## [Texto fornecido]
★ ★ ★ ★
Ele não é um salvador distante: por que a humanidade de Jesus é sua maior esperança — Sermão sobre Salmo 89.19

Salmo 89.19

Introdução

Originalmente, estas palavras se referiam a Davi. Ele foi, de fato, um homem escolhido do meio do povo. Sua família era respeitável, mas não ilustre; era piedosa, mas não fazia parte da elite.

Os nomes de Jessé, Obede e Rute não evocavam memórias de nobreza ou de uma linhagem gloriosa. O próprio Davi era apenas um jovem pastor, cuidando de ovelhas, mas com uma alma nobre e uma coragem inabalável. Ainda assim, ele era um plebeu, um homem do povo.

Mas isso não o desqualificou para o trono. Para Deus, a origem humilde daquele jovem herói não foi uma barreira. E ninguém pode ousar dizer uma palavra contra a sabedoria, a coragem e a justiça do governo daquele monarca que veio do povo.
★ ★ ★ ★
## [Listagem]
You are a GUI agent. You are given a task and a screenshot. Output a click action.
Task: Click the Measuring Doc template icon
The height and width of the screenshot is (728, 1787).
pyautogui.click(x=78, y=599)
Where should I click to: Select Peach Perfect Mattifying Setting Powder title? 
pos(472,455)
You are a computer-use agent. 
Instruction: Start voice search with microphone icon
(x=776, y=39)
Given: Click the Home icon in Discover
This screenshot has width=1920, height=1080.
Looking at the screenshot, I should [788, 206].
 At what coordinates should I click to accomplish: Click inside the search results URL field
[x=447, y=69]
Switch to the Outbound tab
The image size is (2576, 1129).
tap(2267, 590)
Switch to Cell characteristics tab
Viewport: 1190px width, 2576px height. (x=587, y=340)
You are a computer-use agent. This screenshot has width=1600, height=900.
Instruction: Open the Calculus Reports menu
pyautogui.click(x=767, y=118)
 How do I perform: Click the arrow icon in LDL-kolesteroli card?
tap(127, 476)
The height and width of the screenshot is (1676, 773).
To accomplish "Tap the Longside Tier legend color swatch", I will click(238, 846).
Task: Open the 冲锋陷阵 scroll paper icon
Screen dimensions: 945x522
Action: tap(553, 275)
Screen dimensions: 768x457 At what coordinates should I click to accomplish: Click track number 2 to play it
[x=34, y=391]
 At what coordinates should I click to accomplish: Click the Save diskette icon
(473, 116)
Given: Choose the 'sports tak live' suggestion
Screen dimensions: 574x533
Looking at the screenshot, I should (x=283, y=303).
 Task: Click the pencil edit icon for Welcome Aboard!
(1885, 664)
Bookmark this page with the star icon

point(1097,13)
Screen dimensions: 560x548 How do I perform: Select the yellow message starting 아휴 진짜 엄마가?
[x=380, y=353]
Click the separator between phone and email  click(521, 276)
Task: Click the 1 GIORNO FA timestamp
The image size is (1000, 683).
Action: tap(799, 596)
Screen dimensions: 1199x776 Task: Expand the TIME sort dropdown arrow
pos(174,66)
★ ★ ★ ★
## [Tarefas e exercícios]
1. Quais são os nomes citados na frase do sermão sobre o Salmo 89.19 que começa com "Os nomes de"? Liste todos.
2. Retome o sermão sobre o Salmo 89.19 a partir do ponto em que o texto fornecido termina.
Os registros constituem material à parte, sem relação com o texto fornecido.

## [Respostas em ordem]
1. Jessé, Obede, Rute

2.
Na verdade, a origem humilde de Davi, longe de ser uma desvantagem, o tornou mais apto para o cargo. Ele podia criar leis para a maioria, pois era um deles. Ele podia governar o povo como o povo deve ser governado, pois era "osso dos seus ossos e carne da sua carne" — seu irmão, e não apenas seu rei.

No entanto, hoje não falaremos de Davi, mas do Senhor Jesus Cristo. Davi, no texto, é um tipo, uma figura de Jesus, que também foi escolhido do meio do povo, e de quem o Pai pode dizer: "Exaltei um escolhido do meio do povo".

Antes de continuarmos, preciso fazer uma afirmação para evitar mal-entendidos. Nosso Salvador foi escolhido do meio do povo, mas isso se refere unicamente à sua humanidade. Como "Deus verdadeiro de Deus verdadeiro", ele não foi escolhido, pois não havia ninguém além dele. Ele era o Filho unigênito do Pai, co-igual e co-eterno.

Portanto, quando falamos de Jesus como alguém escolhido do povo, falamos dele como homem. Às vezes, esquecemos a humanidade real do nosso Redentor. Ele era homem em todos os sentidos, e eu amo cantar sobre o "Homem, um homem de verdade, que um dia morreu no Calvário".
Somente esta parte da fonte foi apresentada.